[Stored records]

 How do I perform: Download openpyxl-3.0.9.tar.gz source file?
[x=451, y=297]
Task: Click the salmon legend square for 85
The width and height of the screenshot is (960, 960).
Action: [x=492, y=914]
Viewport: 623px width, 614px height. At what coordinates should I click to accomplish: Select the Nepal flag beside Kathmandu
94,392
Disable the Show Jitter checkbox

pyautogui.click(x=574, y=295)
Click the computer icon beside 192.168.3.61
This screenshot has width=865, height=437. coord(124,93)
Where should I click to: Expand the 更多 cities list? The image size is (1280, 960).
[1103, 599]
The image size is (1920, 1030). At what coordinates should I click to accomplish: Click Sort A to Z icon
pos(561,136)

TASK STATEMENT
Write out, exactly as they appear, the lines from the one containing "The image size is (1920, 1030)." through the last line of the records above, both included, and nothing more.

RESPONSE AREA
The image size is (1920, 1030). At what coordinates should I click to accomplish: Click Sort A to Z icon
pos(561,136)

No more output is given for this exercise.